Consumers Try to Adapt to Exorbitant Debit Card Fees
Within the past few weeks major banks across the USA hikes their fees for using debit cards, while they also discontinued debit card rewards programs. The big banks claim that they had no choice in the matter because they are being overregulated and are losing vital profits, but most consumers consider that a pretty lame excuse.
The fact is that banks are losing profits thanks to the fact that they are finally being forced to stop charging outrageous credit card fees and using sneaky devices to add miscellaneous fees and charges to checking accounts. They can no longer enroll you in an overdraft program without your explicit permission, for example, a strategy that was helping banks make extra money every month on tens of millions of customers. Neither can they raise your credit card rates without warning or for no reason.
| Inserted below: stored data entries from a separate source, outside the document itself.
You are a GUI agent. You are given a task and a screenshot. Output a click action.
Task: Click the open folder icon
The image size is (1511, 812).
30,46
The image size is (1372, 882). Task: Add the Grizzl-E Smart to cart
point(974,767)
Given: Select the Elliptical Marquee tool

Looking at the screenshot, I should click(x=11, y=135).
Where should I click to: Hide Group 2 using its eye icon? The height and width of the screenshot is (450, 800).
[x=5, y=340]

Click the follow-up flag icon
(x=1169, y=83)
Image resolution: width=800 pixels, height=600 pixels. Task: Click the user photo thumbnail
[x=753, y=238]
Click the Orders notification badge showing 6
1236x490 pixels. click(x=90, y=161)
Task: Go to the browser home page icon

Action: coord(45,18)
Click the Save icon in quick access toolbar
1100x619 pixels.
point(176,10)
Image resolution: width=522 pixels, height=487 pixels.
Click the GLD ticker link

They are also being forced to be more transparent about lucrative multi-million dollars deals they enter into with universities in exchange for pushing credit card debt on unsuspecting students.
Consumers now being asked to pay $5 or more just to withdraw their own cash from an ATM machine are learning to fight back by various means. Some are switching to user-friendly credit unions, for example, and others are discontinuing the use of debit cards in favor of rewards credit cards. But for now banks seem to be following the example of the airlines by hitting their valued customers with extra fees while providing fewer services. Instead of blaming high gas prices like airlines do, though, banks blame it all on the fact that they are being asked to be more transparent and fair in the wake of the credit crisis and horrific recession they helped to create.